エイサーは沖縄の盆踊り、祖霊・精霊の供養を目的とした念仏踊りから発展してきた伝統芸能

その起源は、1603年に沖縄に渡来した浄土宗の高僧 袋中上人(たいちゅうしょうにん)が、
浄土の教義を世間の人たちにわかりやすくして琉歌念仏を作り、節を付けて布教したことからはじまりました。

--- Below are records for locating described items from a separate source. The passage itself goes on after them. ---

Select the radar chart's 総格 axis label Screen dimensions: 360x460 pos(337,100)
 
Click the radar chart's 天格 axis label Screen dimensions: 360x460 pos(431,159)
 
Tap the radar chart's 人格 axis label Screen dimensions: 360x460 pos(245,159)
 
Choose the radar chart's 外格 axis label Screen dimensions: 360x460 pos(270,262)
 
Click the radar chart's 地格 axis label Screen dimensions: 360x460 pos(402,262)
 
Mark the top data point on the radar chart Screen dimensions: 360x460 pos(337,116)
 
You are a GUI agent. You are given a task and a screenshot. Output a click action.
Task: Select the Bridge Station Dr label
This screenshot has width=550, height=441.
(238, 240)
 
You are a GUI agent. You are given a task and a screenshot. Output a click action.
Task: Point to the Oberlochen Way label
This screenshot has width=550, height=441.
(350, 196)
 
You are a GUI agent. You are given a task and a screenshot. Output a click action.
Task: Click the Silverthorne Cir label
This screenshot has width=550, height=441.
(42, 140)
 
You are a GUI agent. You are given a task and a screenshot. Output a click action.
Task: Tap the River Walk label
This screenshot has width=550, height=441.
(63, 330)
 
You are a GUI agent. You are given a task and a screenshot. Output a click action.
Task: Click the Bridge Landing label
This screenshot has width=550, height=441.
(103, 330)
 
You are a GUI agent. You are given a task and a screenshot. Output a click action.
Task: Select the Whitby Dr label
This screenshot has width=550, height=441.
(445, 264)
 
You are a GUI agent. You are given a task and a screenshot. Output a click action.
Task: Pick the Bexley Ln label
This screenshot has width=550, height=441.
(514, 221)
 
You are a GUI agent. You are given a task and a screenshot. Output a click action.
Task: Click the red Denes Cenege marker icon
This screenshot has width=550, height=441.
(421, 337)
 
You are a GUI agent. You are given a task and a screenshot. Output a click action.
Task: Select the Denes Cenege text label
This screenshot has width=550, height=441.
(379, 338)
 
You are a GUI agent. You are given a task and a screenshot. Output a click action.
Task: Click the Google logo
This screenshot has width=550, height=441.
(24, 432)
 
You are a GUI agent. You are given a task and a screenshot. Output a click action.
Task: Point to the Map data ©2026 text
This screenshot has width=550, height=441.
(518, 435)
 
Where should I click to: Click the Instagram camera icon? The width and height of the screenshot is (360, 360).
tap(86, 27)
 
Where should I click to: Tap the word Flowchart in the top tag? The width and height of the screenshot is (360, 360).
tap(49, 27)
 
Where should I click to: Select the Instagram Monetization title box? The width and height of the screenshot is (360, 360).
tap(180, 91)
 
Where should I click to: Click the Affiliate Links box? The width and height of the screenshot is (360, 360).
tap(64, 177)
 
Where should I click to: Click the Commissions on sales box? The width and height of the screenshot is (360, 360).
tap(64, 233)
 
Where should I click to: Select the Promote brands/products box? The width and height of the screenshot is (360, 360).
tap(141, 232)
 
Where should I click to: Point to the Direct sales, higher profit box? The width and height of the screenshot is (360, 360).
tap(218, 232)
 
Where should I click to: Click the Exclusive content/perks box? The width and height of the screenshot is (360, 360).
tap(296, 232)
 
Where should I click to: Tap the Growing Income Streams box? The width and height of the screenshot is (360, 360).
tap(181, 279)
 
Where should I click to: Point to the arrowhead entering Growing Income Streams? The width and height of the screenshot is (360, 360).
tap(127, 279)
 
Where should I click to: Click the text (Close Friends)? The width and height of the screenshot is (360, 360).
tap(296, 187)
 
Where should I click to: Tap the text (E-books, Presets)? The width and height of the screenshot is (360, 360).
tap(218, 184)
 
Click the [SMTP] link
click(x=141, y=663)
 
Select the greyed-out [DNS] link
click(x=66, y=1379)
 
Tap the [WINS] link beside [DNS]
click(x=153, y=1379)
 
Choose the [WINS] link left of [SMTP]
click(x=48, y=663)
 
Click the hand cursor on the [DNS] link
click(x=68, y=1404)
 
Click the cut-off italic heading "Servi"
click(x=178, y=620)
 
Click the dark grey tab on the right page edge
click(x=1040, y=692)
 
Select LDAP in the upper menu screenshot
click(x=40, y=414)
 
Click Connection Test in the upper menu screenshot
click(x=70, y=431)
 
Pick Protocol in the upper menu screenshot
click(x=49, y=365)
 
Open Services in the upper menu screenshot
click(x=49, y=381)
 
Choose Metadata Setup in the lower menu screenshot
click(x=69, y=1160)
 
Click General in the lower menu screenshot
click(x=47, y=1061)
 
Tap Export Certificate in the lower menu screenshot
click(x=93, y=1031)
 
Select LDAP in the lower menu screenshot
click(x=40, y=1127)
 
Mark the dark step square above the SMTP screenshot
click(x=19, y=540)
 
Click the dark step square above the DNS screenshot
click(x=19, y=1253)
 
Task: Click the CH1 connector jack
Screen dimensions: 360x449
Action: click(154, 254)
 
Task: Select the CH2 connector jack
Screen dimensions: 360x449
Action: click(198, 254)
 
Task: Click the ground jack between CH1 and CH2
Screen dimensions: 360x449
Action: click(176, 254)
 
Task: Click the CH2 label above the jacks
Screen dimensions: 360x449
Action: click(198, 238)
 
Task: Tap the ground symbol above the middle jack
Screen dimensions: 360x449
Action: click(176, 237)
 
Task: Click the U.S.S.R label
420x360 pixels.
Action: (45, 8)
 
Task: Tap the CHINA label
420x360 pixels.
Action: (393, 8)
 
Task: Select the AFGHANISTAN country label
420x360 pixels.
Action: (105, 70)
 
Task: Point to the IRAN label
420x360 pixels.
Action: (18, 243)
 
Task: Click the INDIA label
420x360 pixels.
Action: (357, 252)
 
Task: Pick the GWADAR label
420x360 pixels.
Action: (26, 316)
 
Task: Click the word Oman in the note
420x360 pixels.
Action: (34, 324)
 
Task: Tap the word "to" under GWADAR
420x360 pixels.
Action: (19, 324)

その後、念仏者(ニンブチャー)と呼ばれる人たちが表れて、
18世紀半ばころには、王家や貴族の間で、お盆になると、彼らを屋敷に招いて祖霊の供養をするという風習ができていたそうです。
その、ニンブチャーによって、念仏歌が三線に乗せられて歌われるようになったことが、エイサーのはじまりだと言われています。

この念仏者(ニンブチャー)は、お祝いの歌、葬式での念仏、漫才芸などをする門付け芸の、
京太郎(チョンダラー)を兼ねていました。

当初は、ニンブチャーにより念仏歌のみで歌われていましたが、さらに庶民の間にも広がりを見せ、
明治に入ってからは、各村や地域の青年たちが、それを担うようになり、毛遊び歌や民謡も取り入れられるようになりました。

戦後は、1956年に、旧コザ市(現在の沖縄市)で全島エイサーコンクールが開催され、
見せるエイサーとして、さらなる発展をするようになり、その後、全国的に沖縄出身者を中心にエイサー団体が設立され、
現在では、さらに独自のエイサー団体も数多く設立されて、様々なイベントや行事にて演舞されるようになっっています。

青年たちが踊りながら太鼓を打ち鳴らし、歌と囃子に合わせ練り歩く、迫力ある伝統芸能。
その演舞は私たちの心を魅了します。